# Exercise goal
Each entry below should be written out exactly as it is, with no pictures.

# Dataset
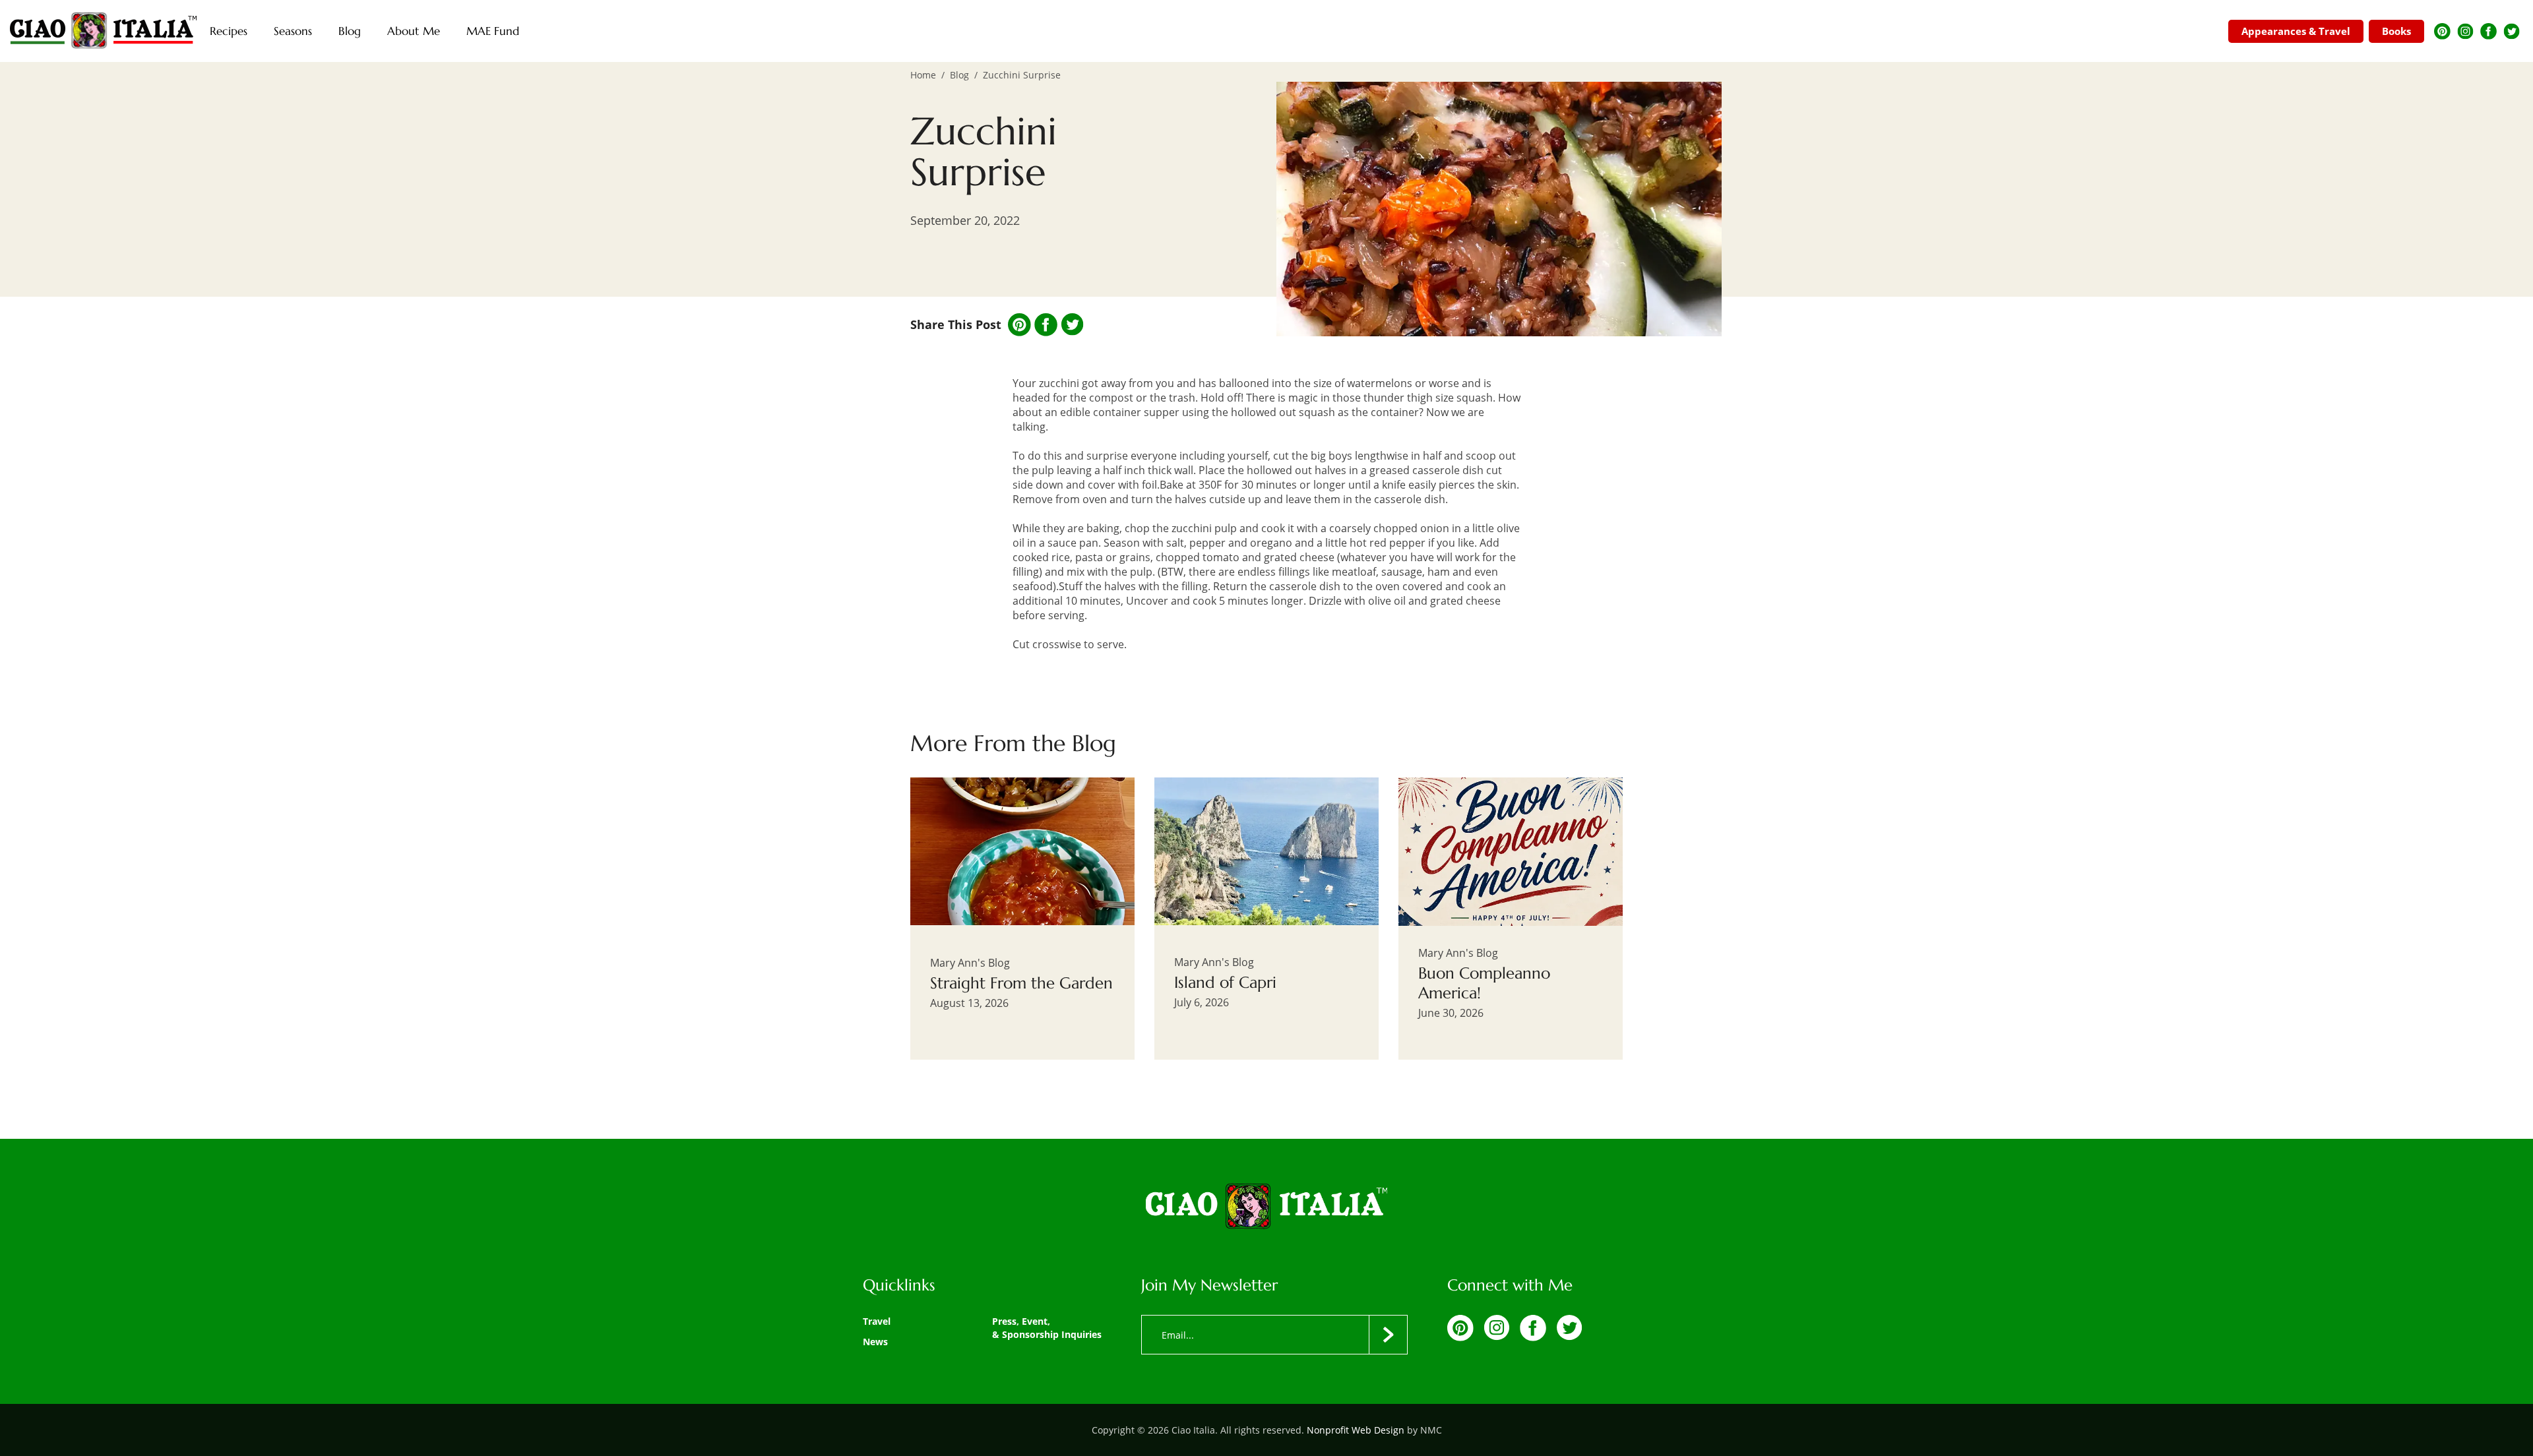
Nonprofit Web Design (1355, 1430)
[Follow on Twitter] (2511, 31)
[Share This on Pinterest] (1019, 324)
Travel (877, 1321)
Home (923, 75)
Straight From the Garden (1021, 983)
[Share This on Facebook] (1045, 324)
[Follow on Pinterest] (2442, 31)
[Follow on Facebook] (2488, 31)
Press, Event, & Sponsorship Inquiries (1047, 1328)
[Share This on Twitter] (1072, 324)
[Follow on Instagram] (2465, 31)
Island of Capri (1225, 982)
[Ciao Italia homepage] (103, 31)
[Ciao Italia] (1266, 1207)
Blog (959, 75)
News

# Exercise solution
Nonprofit Web Design (1355, 1430)
[Follow on Twitter] (2511, 31)
[Share This on Pinterest] (1019, 324)
Travel (877, 1321)
Home (923, 75)
Straight From the Garden (1021, 983)
[Share This on Facebook] (1045, 324)
[Follow on Pinterest] (2442, 31)
[Follow on Facebook] (2488, 31)
Press, Event, & Sponsorship Inquiries (1047, 1328)
[Share This on Twitter] (1072, 324)
[Follow on Instagram] (2465, 31)
Island of Capri (1225, 982)
[Ciao Italia homepage] (103, 31)
[Ciao Italia] (1266, 1207)
Blog (959, 75)
News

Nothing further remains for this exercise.